Il résulte des points précédents que les requérants n’apportent dans le cadre de la présente instance aucun élément sérieux de nature à justifier la suspension de l’exécution des décisions portant obligation de quitter le territoire français durant l’examen de leurs recours par la Cour nationale du droit d’asile. Dès lors, les conclusions à fin de suspension ne peuvent qu’être rejetées.
Sur les conclusions à fin d’injonction sous astreinte :
L’exécution du présent jugement n’implique aucune mesure d’exécution. Par suite, les conclusions à fin d’injonction sous astreinte doivent être rejetées.
Sur les frais liés au litige :
Dans les circonstances de l’espèce, les conclusions tendant à l’application des dispositions des articles L. 761-1 du code de justice administrative et 37 de la loi du 10 juillet 1991, doivent être rejetées. En l’absence de dépens, celles tendant à ce qu’ils soient mis à la charge de l’État doivent l’être également.
D E C I D E :
Article 1er : Les arrêtés du préfet de la Haute-Garonne du 21 février 2025 sont annulés en tant qu’ils portent interdiction de retour sur le territoire français pour une durée d’un an.
Article 2 : Le surplus des conclusions des requêtes est rejeté.
Article 3 : Le présent jugement sera notifié à M. Armen Parsamyan, à Mme Naira Nadaryan, à Me Bachelet et au préfet de la Haute-Garonne.

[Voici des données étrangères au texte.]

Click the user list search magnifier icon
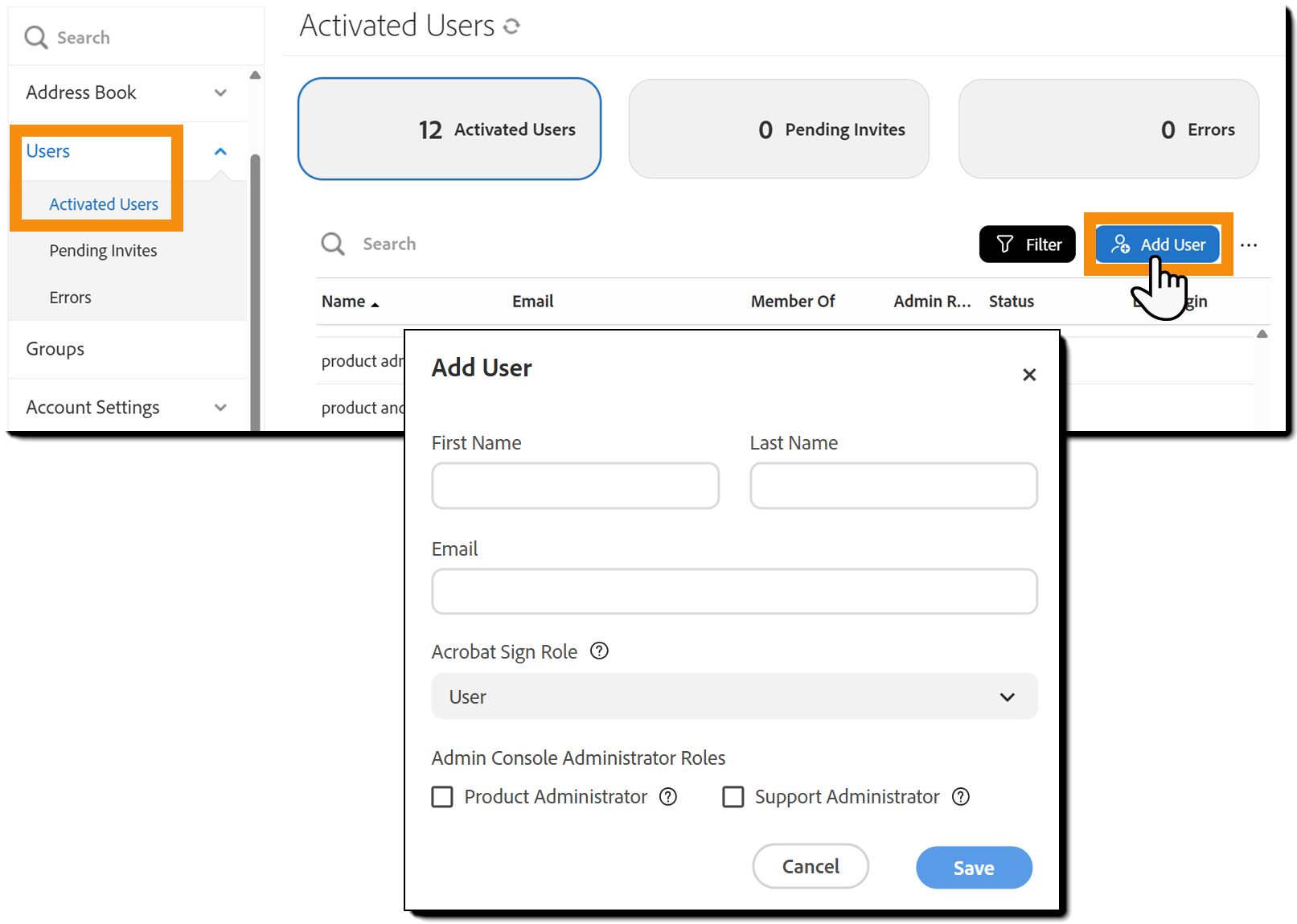This screenshot has width=1297, height=924. point(332,244)
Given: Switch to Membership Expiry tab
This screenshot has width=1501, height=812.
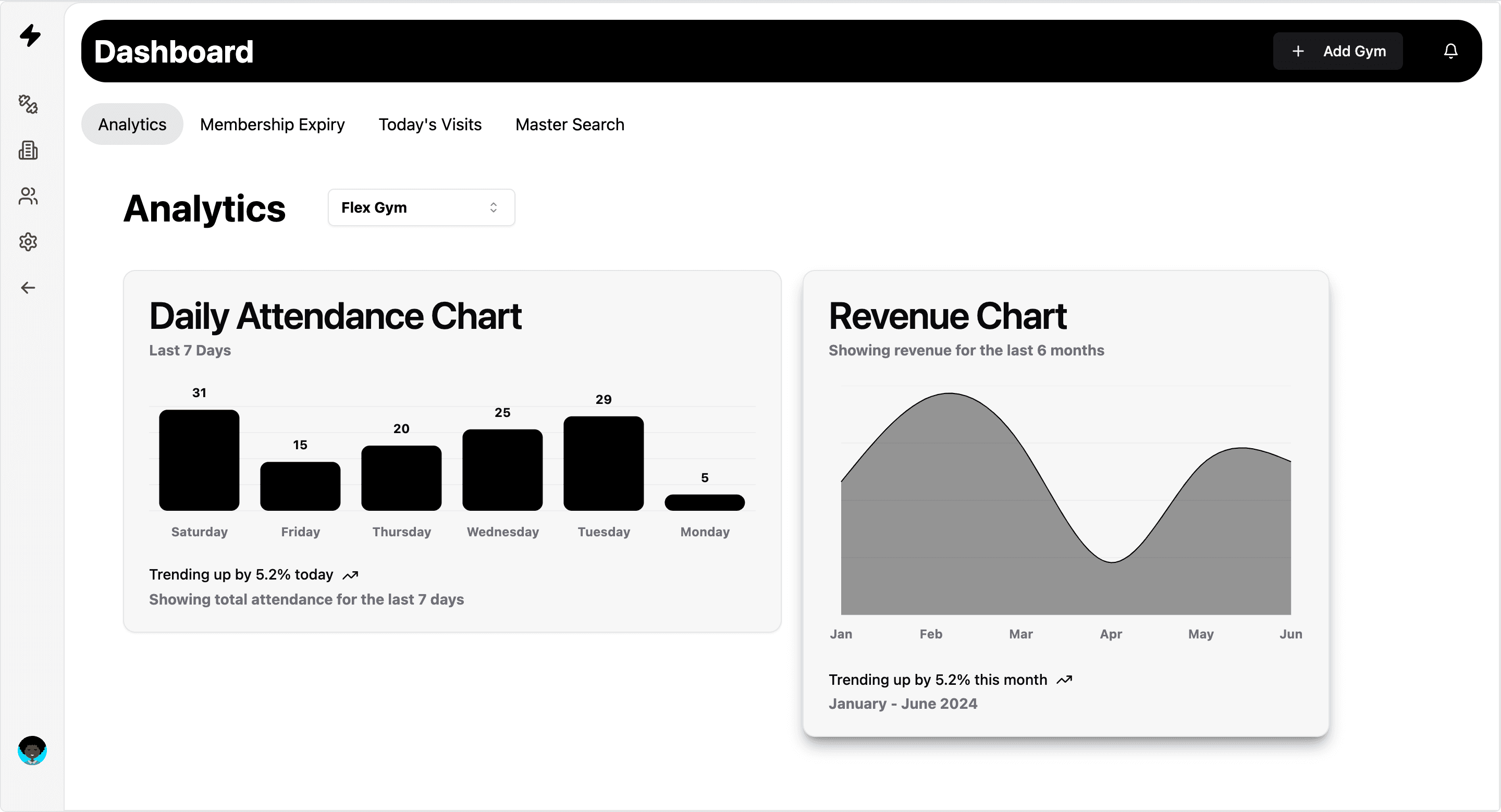Looking at the screenshot, I should (272, 124).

Délibéré après l’audience du 19 novembre 2025, à laquelle siégeaient :
- M. Daguerre de Hureaux, président ;
- Mme Gigault, première conseillère ;
- M. Zouad, conseiller.
Rendu public par mise à disposition au greffe le 3 décembre 2025.
La rapporteure,
Stéphanie Gigault
Le président,
Alain Daguerre de Hureaux
Le greffier,
Baptiste Roets
La République mande et ordonne au préfet de la Haute-Garonne en ce qui le concerne ou à tous commissaires de justice à ce requis en ce qui concerne les voies de droit commun contre les parties privées, de pourvoir à l’exécution de la présente décision.